About an hour ago, as I sat here wondering how to start this new blog about DVDs — why we like ‘em and the movies or TV shows that are on ‘em, how they hit us on a personal level — I checked out what’s happening with one of my favorite film and DVD bloggers, Kim Morgan of Sunset Gun fame.

Kim has rocked me on my feet since we worked together at DVD Journal back in the day. Since then she has moved to L.A., where her street-smart style, sassy eloquence, and movie savvy have taken her to appearances on Ebert & Roeper — where she remains the only guest critic to note that “severed heads are beautiful” — and caused Entertainment Weekly to praise her “vivid, hard-headed, muscular manifesto-essays” as the first of “5 Reasons to Live.”

Anyway, while wondering how the hell I was going to kick off this new more-or-less regular dialogue between you and me (and DVD makes three), it was Kim who reminded me that this past Saturday, April 5, would have been Bette Davis‘ 100th birthday. For Kim (a.k.a. that “blogger/critic/moody chanteuse of prose” according to Vanity Fair‘s James Wolcott), “if there is or was any female figure to whom others should turn to in times of crisis, loneliness and despair, it is Miss Bette. Why?
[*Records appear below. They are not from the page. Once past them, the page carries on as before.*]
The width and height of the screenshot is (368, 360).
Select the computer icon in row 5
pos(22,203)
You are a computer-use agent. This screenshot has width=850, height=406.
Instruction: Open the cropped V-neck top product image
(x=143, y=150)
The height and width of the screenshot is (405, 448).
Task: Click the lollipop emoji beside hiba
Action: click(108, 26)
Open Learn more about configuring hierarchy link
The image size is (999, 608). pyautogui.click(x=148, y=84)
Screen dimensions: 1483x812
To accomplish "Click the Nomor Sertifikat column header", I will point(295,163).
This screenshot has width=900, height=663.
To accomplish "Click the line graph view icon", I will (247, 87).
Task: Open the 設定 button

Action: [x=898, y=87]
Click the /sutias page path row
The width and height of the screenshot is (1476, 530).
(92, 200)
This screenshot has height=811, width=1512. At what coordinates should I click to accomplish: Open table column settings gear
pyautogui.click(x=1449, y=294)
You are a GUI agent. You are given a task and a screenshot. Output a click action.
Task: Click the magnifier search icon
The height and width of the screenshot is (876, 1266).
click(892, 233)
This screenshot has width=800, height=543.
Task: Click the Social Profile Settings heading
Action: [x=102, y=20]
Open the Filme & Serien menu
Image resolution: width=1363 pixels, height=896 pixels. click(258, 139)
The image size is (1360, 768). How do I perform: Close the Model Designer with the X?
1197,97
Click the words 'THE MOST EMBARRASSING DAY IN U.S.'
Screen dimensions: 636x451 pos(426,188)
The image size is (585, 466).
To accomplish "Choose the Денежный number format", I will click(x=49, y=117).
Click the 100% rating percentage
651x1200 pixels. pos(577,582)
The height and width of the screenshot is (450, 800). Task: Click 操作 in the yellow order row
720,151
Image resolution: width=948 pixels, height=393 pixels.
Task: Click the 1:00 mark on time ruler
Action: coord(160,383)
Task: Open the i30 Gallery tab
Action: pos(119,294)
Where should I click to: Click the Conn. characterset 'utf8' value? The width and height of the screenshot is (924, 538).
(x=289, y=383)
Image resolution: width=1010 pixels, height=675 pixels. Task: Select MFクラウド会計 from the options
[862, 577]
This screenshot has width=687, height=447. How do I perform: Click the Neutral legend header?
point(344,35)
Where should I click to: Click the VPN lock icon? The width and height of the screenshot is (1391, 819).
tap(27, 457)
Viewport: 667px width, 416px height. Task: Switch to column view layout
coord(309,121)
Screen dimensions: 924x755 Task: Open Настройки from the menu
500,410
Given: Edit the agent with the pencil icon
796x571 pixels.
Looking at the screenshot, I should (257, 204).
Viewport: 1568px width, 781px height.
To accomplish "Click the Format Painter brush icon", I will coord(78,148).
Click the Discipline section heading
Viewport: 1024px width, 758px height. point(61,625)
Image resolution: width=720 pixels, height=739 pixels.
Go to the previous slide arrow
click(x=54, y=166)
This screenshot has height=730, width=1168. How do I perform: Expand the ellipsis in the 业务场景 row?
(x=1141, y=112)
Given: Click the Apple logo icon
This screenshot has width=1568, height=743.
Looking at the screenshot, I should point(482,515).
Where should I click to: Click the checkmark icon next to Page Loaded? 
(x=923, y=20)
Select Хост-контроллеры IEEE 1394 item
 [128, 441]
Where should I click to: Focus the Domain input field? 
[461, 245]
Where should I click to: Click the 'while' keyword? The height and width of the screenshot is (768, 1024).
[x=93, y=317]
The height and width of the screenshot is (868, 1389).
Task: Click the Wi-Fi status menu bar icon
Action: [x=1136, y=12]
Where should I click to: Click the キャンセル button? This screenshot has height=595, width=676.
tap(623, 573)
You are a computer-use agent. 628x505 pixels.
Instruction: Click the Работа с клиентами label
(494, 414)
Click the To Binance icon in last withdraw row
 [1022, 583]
Because Bette Davis is every woman (and some men) wrapped into one: ugly and beautiful, sweet and biting, honest and deceitful, classy and vulgar.”

Go read Kim’s tribute to the great Bette. “Like other gutsy women, she made men’s heads spin,” says Kim, who’s something of a gutsy head-spinner herself:

“Is she a bitch? Or an assertive fox? This is the continuous (and exciting) inward query (and you know hubby Gary Merrill got all hot and bothered by that alluring combo). Like a lot of strong women, she had a Napoleon complex, but we love that in men (Pacino, De Niro). We get a thrill watching Joe Pesci shove a pen in someone’s eye. But Bette? That would scare the shit out of us. Just imagine what Bette could do to an attacker — the carnage a maniacal Bette would leave defending herself — all that flying fur (real of course), red scratching fingernails and a lit cigarette to the face. I honestly can’t see Bette Davis successfully getting mugged.”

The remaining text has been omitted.